Public to See Obama's Not-So-Secret Directive
WASHINGTON (CN) - President Barack Obama must release a global development directive that he says is "changing the way we do business" with regard to foreign aid and development, a federal judge ruled.
Though Obama signed the U.S. Global Development Policy, the functional equivalent of an executive order, in 2010 with much publicity, he has never publicly released it.
PPD-6, as it is known, purportedly addresses national security and foreign relations topics, but no part of it is classified and the government never tried to shield it under Exemption 1 of the Freedom of Information Act.
Rather the government has relied on Exemption 5's presidential communications privilege.

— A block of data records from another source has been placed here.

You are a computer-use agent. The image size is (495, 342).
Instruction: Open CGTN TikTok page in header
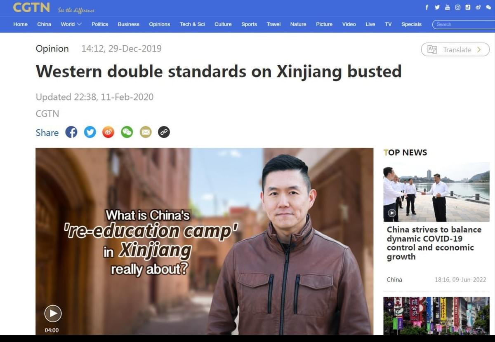[468, 7]
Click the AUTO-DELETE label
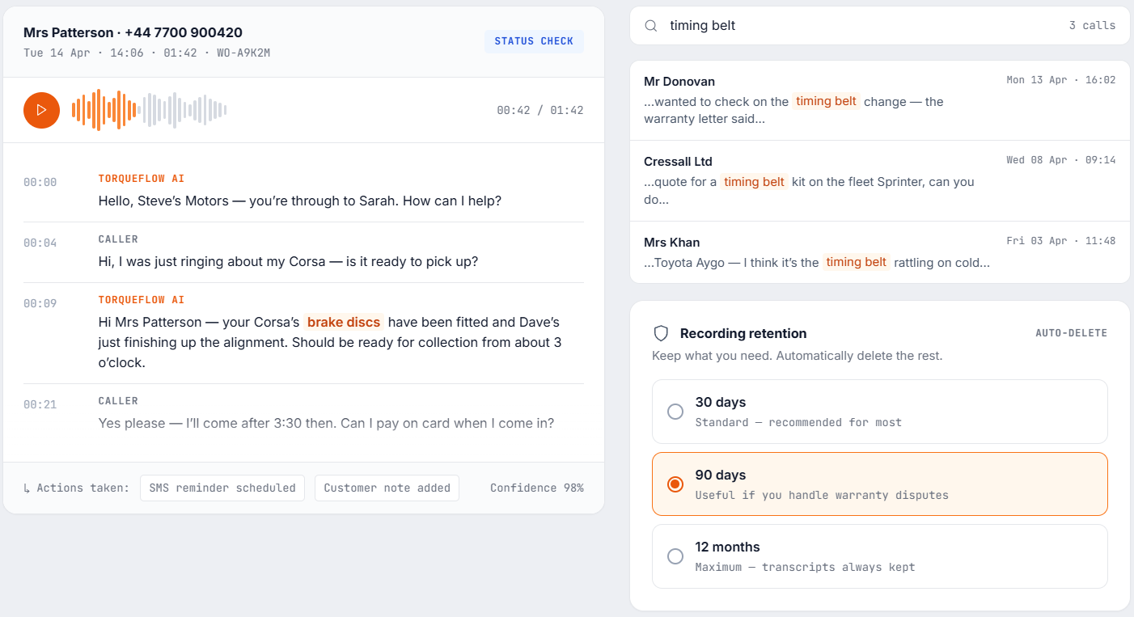This screenshot has width=1134, height=617. pyautogui.click(x=1071, y=333)
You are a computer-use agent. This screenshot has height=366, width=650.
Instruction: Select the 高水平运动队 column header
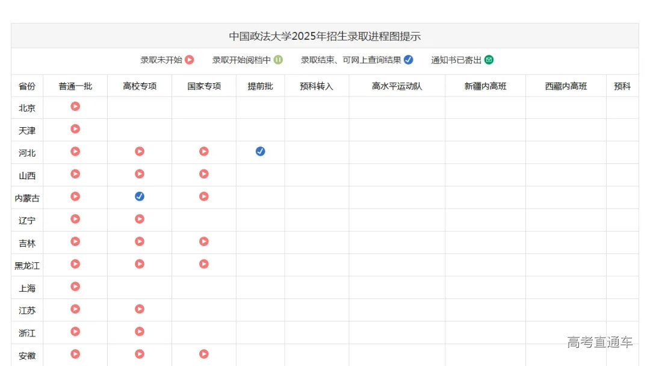click(x=397, y=86)
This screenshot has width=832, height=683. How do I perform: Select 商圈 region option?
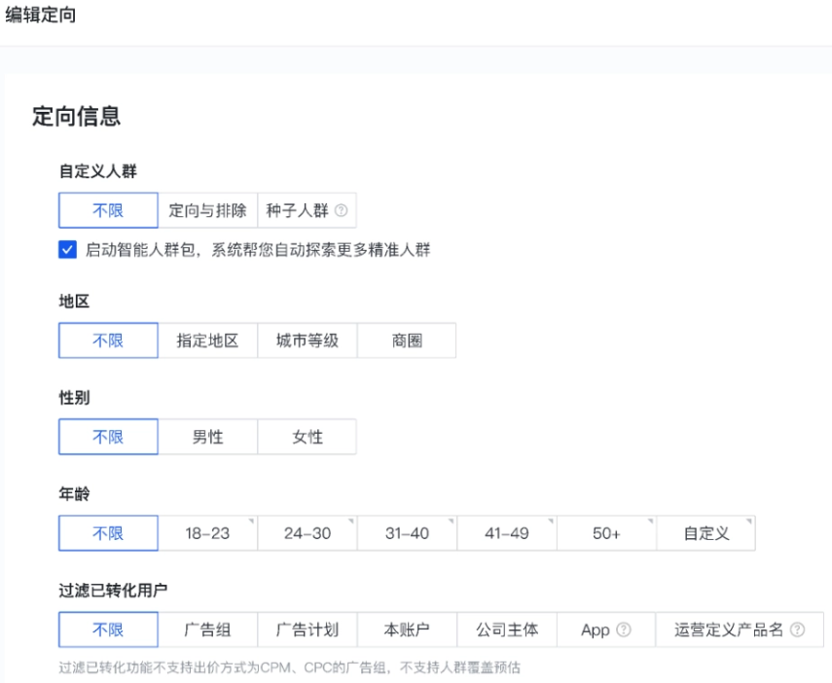pos(407,340)
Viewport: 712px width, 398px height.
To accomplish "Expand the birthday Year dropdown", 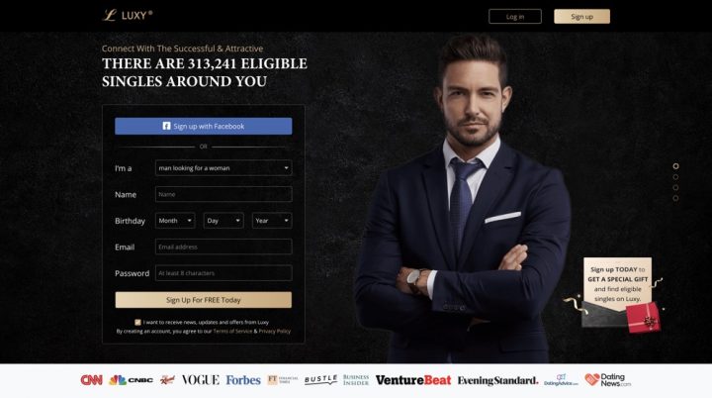I will 272,221.
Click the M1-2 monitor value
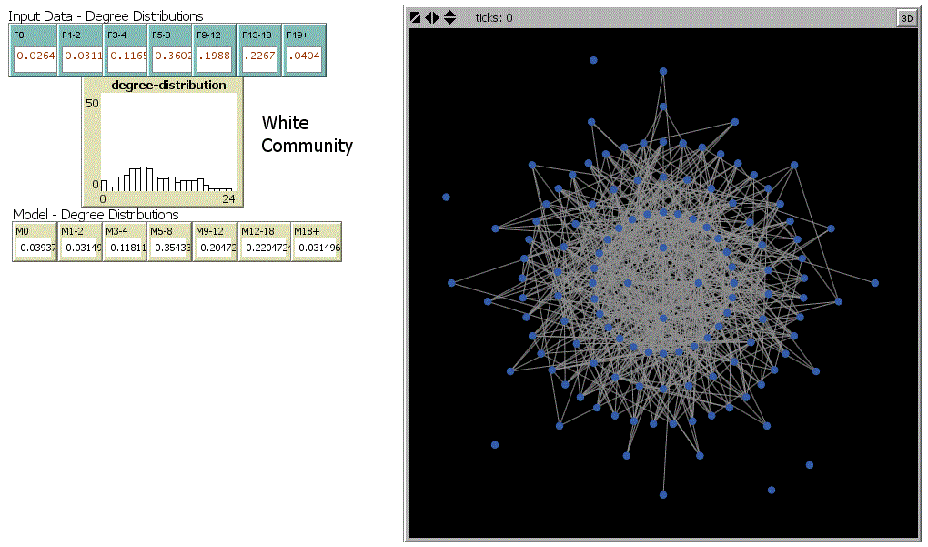The height and width of the screenshot is (547, 928). [x=81, y=248]
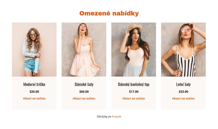Add Moderní tričko to the cart
The height and width of the screenshot is (129, 218).
click(34, 99)
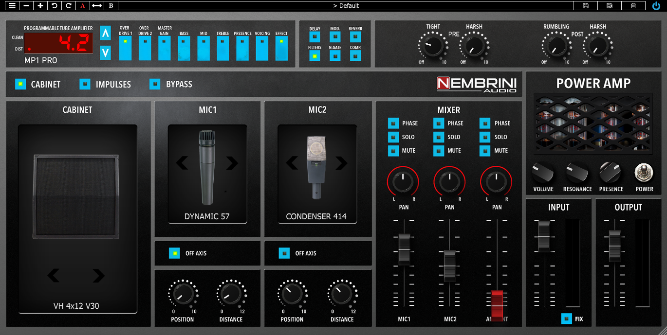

A detailed fact sheet that the White House posted online says the directive "calls for the elevation of development as a core pillar of American power and charts a course for development, diplomacy and defense to mutually reinforce and complement one another in an integrated comprehensive approach to national security."
The directive also "provides clear policy guidance to all U.S. government agencies and enumerates [the] core objectives, [the] operational model, and the modern architecture ... need[ed] to implement this policy," the fact sheet continues.
Since its enactment, federal agencies have purportedly relied on the directive to guide decision-making.
The Center for Effective Government filed suit to access the document, leading U.S. District Judge Ellen Huvelle to remark Tuesday that "the application of the presidential communications privilege to an unclassified, widely distributed presidential directive is an issue of first impression."
Huvelle nevertheless relied on Exemption 5 jurisprudence "that teaches that the determination will ultimately turn on the 'factual content and purpose of' the PPD-6."
After reviewing the directive in camera, she deemed expansion of the privilege "unwarranted."
Ultimately D.C. Circuit precedent fails to reveal specific consideration or endorsement of "the extension of the presidential communications privilege to presidential communications distributed and implemented widely throughout the Executive Branch," according to the 20-page ruling.
"The forward-looking PPD-6 is not 'revelatory of the president's deliberations' such that its public disclosure would undermine future decision-making," Huvelle wrote. "Finally, the 'president's ability to communicate his [final] decisions privately,' is not implicated, since the PPD-6 was distributed far beyond the president's close advisers and its substance was widely discussed by the president in the media."
Huvelle also emphasized the lack of intent to keep the document confidential.
It is also of note that, "from its issuance, the president has publicly touted the directive, referring to it as a 'chang[e] [in] the way [the United States] do[es] business' with regard to foreign aid and development," the ruling states.
"Moreover, the fact sheet released for the PPD-6 described in detail the goals and initiatives set forth therein, copying verbatim many portions of the PPD-6, and closely paraphrasing (although not copying verbatim) other sections of the PPD-6," Huvelle added. "Although the government is correct that the disclosure of portions of a document subject to the presidential communications privilege does not waive the privilege as to the entire document."